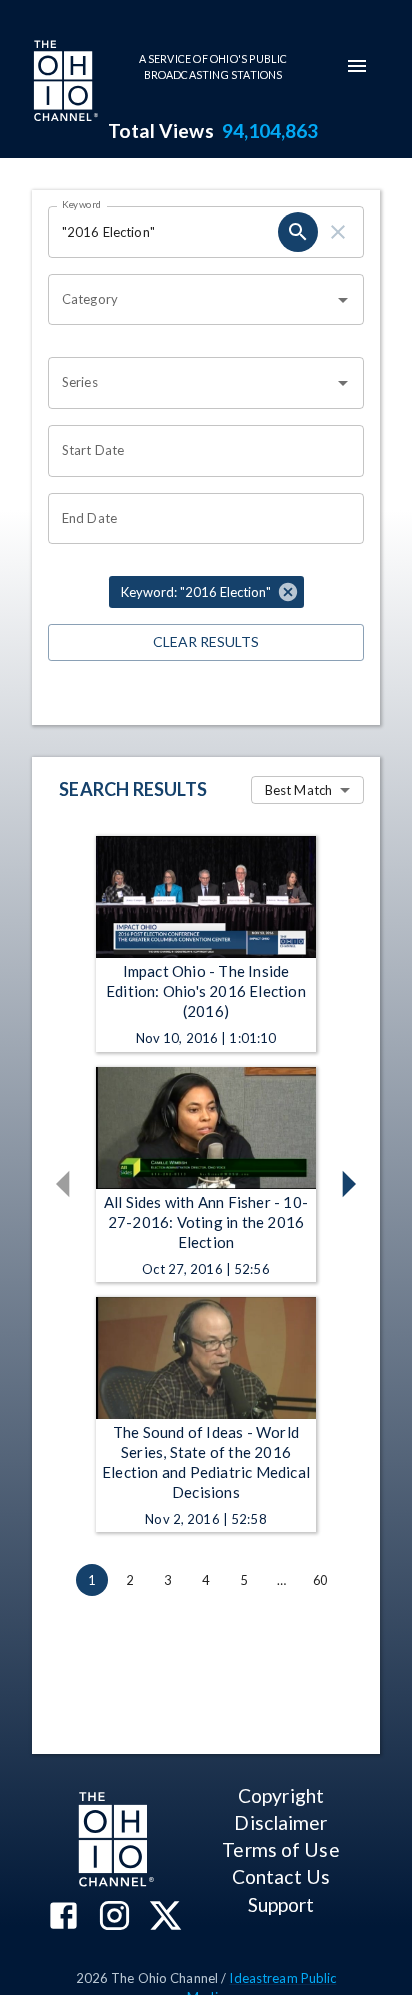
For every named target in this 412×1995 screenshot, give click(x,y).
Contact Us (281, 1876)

+ + +

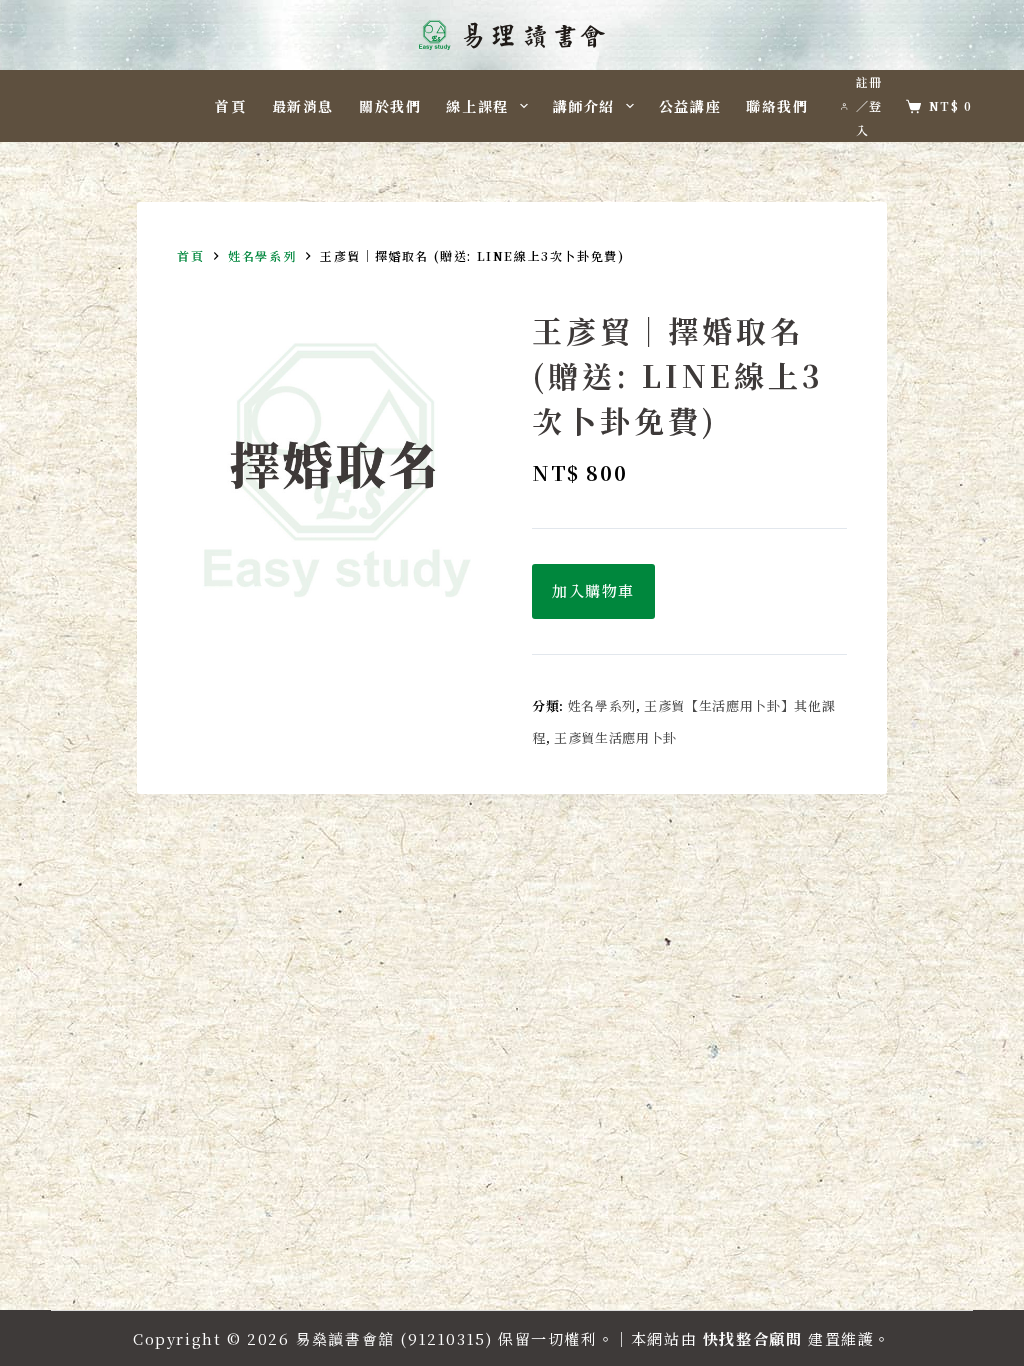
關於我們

+ + +

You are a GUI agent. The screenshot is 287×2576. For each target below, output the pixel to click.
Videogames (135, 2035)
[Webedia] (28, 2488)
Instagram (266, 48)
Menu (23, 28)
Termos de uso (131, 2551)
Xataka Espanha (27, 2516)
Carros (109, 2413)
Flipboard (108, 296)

+ + +

• What is needed: Nothing but the lines above from the one containing "[Webedia] (28, 2488)" through the one containing "Flipboard (108, 296)" should appear in the answer, each repeated exactly.

• Solution for this problem:
[Webedia] (28, 2488)
Instagram (266, 48)
Menu (23, 28)
Termos de uso (131, 2551)
Xataka Espanha (27, 2516)
Carros (109, 2413)
Flipboard (108, 296)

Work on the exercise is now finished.